Do I have to pay capital gains tax immediately or at end of year? ›

Capital gains tax is typically reported and paid when you file your federal income tax return, due in April each year for individuals. There aren't any rules that require you to pay what you owe at the time you sell the asset.

How to avoid capital gains tax over 65? ›

Utilize Tax-Advantaged Accounts: Tax-advantaged retirement accounts, such as 401(k)s, Charitable Remainder Trusts, or IRAs, can help seniors reduce their capital gains taxes. Money invested in these accounts grows tax-free, and withdrawals are not taxed until they are taken out in retirement.

Do I have to buy another house to avoid capital gains? ›

You can avoid capital gains tax when you sell your primary residence by buying another house and using the 121 home sale exclusion. In addition, the 1031 like-kind exchange allows investors to defer taxes when they reinvest the proceeds from the sale of an investment property into another investment property.

Can I reinvest capital gains to avoid taxes? ›

Reinvest in new property

The like-kind (aka "1031") exchange is a popular way to bypass capital gains taxes on investment property sales. With this transaction, you sell an investment property and buy another one of similar value. By doing so, you can defer owing capital gains taxes on the first property.

How to pay 0 capital gains tax? ›

Capital gains tax rates

A capital gains rate of 0% applies if your taxable income is less than or equal to: $44,625 for single and married filing separately; $89,250 for married filing jointly and qualifying surviving spouse; and.

How do you calculate the correct capital gains calculation? ›

Determine your realized amount.

This is the sale price minus any commissions or fees you paid.
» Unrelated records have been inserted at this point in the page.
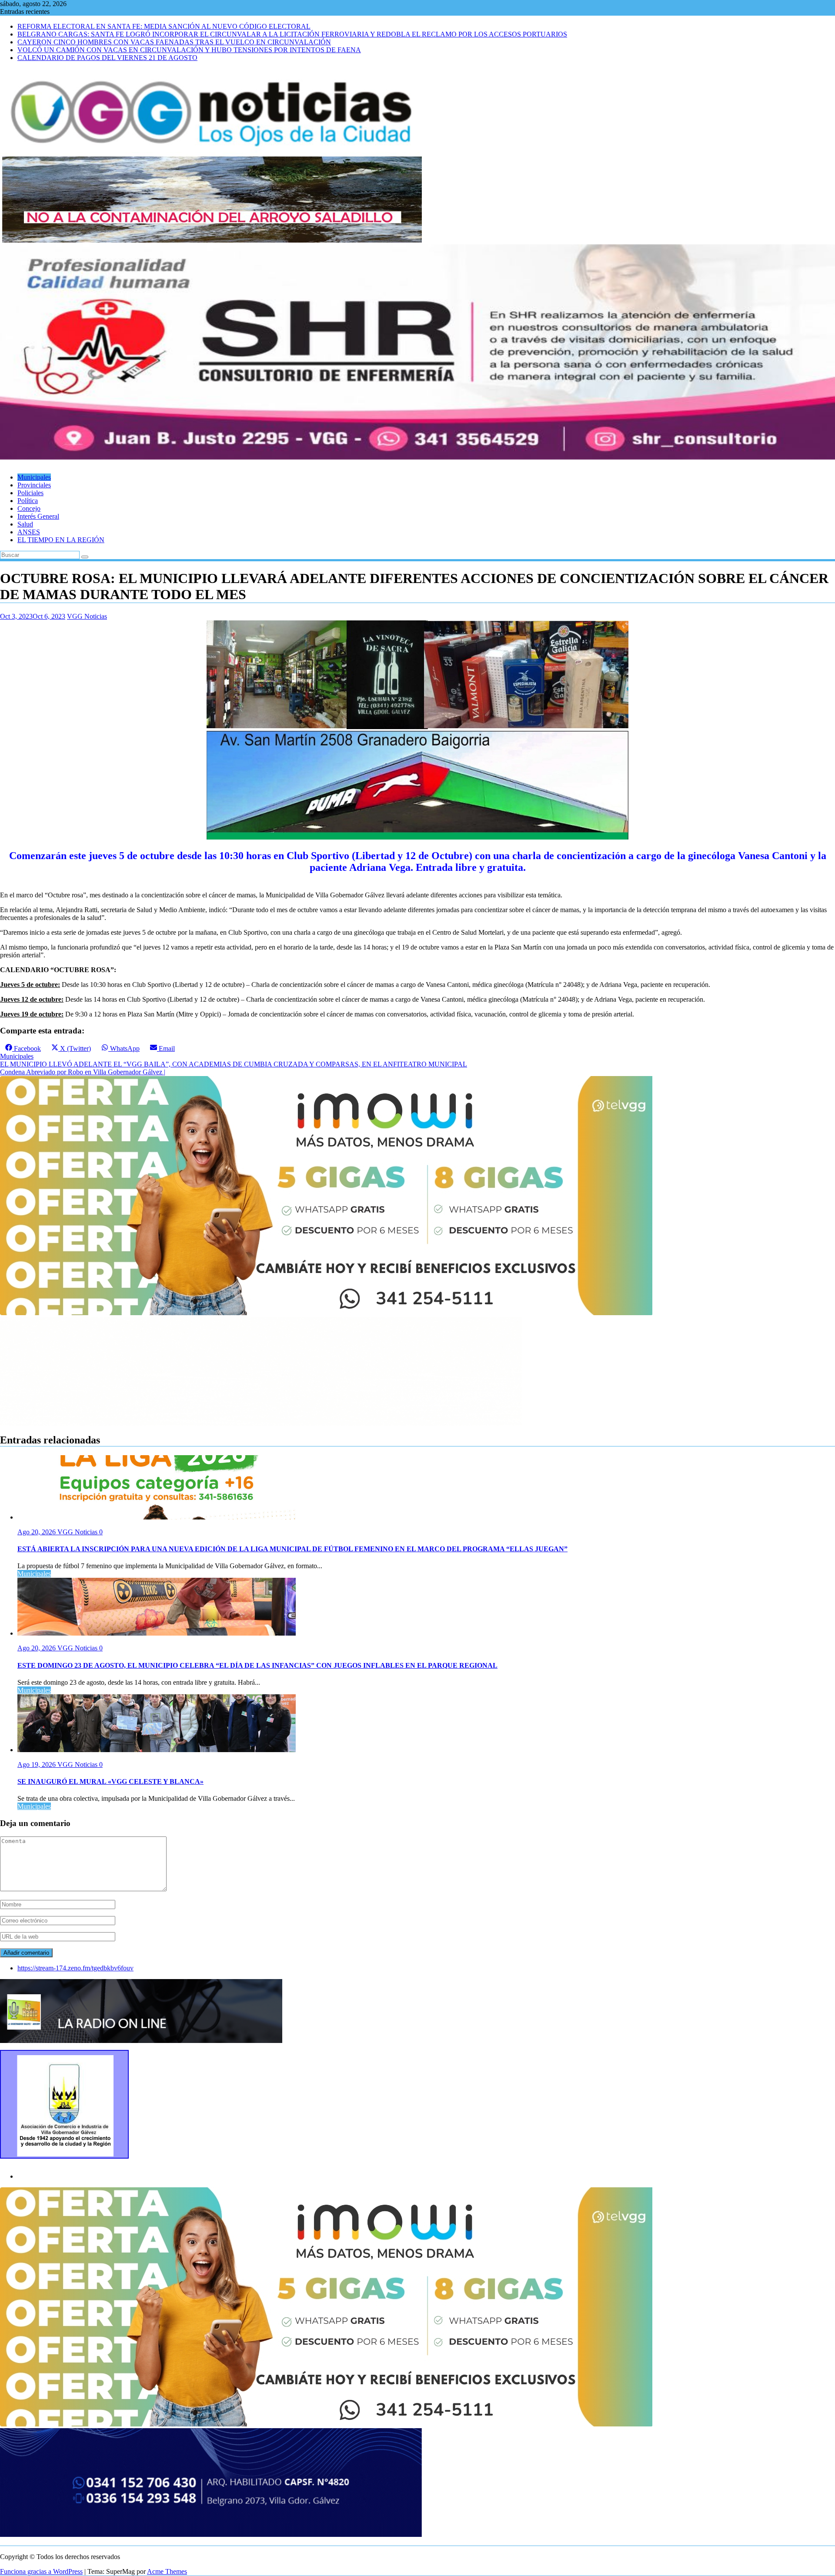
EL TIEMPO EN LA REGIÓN (60, 539)
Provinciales (34, 485)
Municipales (34, 477)
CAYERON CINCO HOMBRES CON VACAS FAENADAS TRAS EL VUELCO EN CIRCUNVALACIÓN (174, 42)
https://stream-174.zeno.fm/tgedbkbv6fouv (75, 1968)
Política (27, 500)
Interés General (38, 516)
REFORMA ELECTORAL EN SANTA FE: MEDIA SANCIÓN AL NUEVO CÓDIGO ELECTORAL (164, 26)
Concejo (28, 508)
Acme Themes (167, 2571)
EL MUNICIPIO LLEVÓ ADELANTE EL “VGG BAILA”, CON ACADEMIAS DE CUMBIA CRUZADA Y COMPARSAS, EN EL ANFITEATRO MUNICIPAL (233, 1064)
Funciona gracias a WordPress (41, 2571)
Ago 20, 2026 (37, 1532)
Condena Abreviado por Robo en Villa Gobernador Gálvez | (82, 1072)
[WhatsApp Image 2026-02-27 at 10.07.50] (326, 1312)
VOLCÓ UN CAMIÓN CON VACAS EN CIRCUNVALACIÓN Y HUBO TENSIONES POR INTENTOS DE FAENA (189, 49)
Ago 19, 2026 (37, 1764)
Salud (25, 524)
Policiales (30, 493)
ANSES (28, 532)
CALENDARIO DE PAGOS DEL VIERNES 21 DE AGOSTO (107, 57)
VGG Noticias (87, 616)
Subtract the basis (what you paid) from the realized amount (what you sold it for) to determine the difference. This is the capital gain (or loss).

What is the one time capital gains exemption? ›

Avoiding capital gains tax on your primary residence

You can sell your primary residence and avoid paying capital gains taxes on the first $250,000 of your profits if your tax-filing status is single, and up to $500,000 if married and filing jointly. The exemption is only available once every two years.

What is exempt from capital gains? ›

If you sell or give away personal belongings ('chattels') then there will be no CGT if your share of the proceeds or value when given away is less than £6,000. See Selling shares and other assets for more information. Please note, however, that company shares are not usually exempt from CGT.

What is the 5 year rule for capital gains tax? ›

The seller must have owned the home and used it as their principal residence for two out of the last five years (up to the date of closing). The two years do not have to be consecutive to qualify. The seller must not have sold a home in the last two years and claimed the capital gains tax exclusion.

Are capital gains added to your total income and put you in a higher tax bracket? ›

Long-term capital gains can't push you into a higher tax bracket, but short-term capital gains can. Understanding how capital gains work could help you avoid unintended tax consequences. If you're seeing significant growth in your investments, you may want to consult a financial advisor.

Do capital gains count as income when calculating capital gains tax? ›

Short-term capital gains are taxed at the same rate as your ordinary income. Meanwhile, long-term gains are taxed at either 0%, 15%, or 20%. The rate you pay is based on your taxable income. Just like with ordinary income tax rates, the higher your income, the higher your long-term capital gains tax rate.

Why are capital losses limited to $3,000? ›

The $3,000 loss limit is the amount that can be offset against ordinary income. Above $3,000 is where things can get complicated.

How do tax brackets work? ›

You pay tax as a percentage of your income in layers called tax brackets. As your income goes up, the tax rate on the next layer of income is higher. When your income jumps to a higher tax bracket, you don't pay the higher rate on your entire income.